** start EXTRACT PROVIDED **

Elaine Youngs (born February 14, 1970 in Orange, California) is an American former professional volleyball player who competed both indoors and on the beach.

Youngs attended UCLA, where as a freshman she started on a team that went undefeated through the regular season. They reached the semi-finals of the NCAA tournament, where they lost to Texas. The following year the Bruins reached the semi finals again, where they lost to a powerful squad from Nebraska. A knee injury caused her to miss the 1990 season. She was red-shirted, returning for the 1991 season to help the team to win the national title. The team reached the championship match again in 1992, losing to Stanford. Youngs led the Bruins to the Final Four in each of the four seasons that she played. She also earned All-American honors in each of those four years. Youngs also spent two seasons playing on the Bruins basketball team, averaging 5.7 points per game. She graduated in 1993 with a degree in history. 

Youngs was on the USA Volleyball indoor team and played in the  1996 Olympics where the women placed 7th.

** end EXTRACT PROVIDED **
** start RAW DATA **

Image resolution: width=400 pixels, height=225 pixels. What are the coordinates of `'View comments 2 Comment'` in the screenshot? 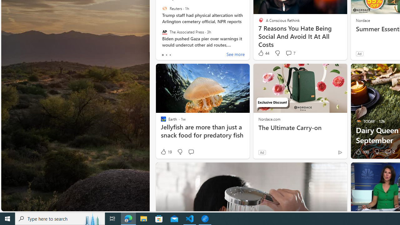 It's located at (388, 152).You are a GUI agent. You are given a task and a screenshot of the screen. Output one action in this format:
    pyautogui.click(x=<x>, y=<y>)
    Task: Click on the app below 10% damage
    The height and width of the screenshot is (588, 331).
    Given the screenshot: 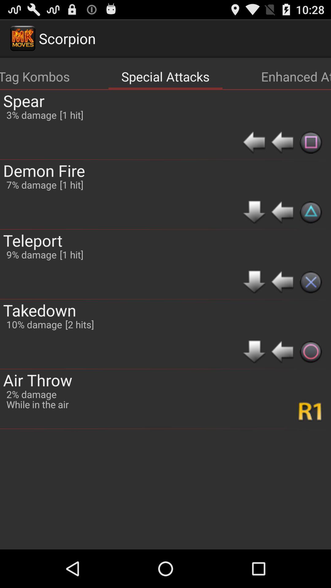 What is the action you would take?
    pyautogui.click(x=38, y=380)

** end RAW DATA **

*OBJECTIVE A*.
Print the part of the Elaine Youngs biography that opens with the words containing "Elaine Youngs (born" and closes with "on the beach.".
*OBJECTIVE B*.
Name every opponent that the Elaine Youngs biography says defeated UCLA's team.

*CORRECT RESPONSE A*.
Elaine Youngs (born February 14, 1970 in Orange, California) is an American former professional volleyball player who competed both indoors and on the beach.

*CORRECT RESPONSE B*.
Texas
Nebraska
Stanford